— What you will do —
Return every row below word for word, and leave the pictures out of your answer.
::::
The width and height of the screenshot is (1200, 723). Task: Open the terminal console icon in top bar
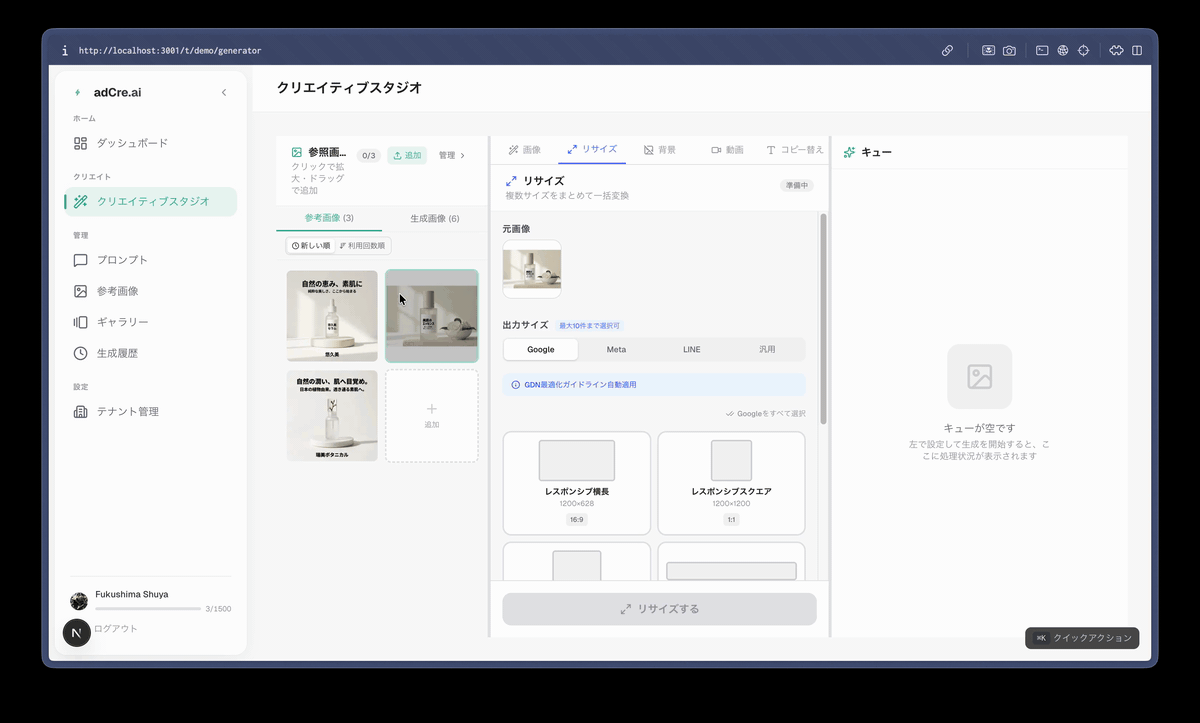point(1042,50)
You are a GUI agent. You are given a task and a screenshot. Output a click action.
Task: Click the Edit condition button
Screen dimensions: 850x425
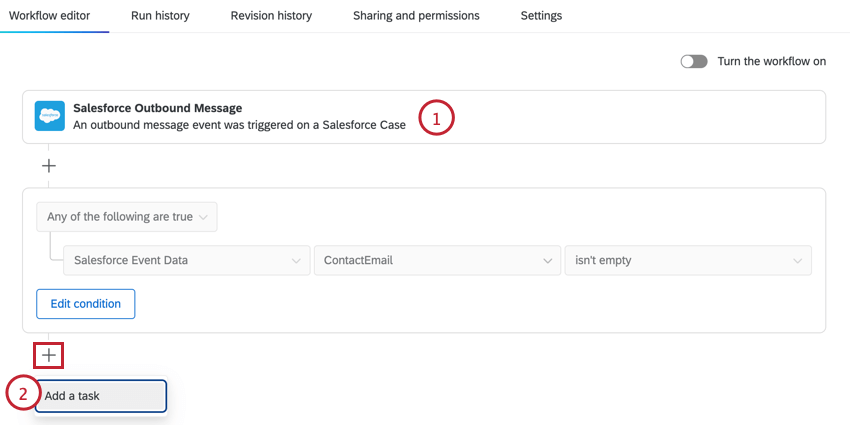pyautogui.click(x=85, y=304)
::::
— Task solution —
The width and height of the screenshot is (1200, 723). Task: Open the terminal console icon in top bar
point(1042,50)
You are a GUI agent. You are given a task and a screenshot. Output a click action.
Task: Click the Edit condition button
Screen dimensions: 850x425
pyautogui.click(x=85, y=304)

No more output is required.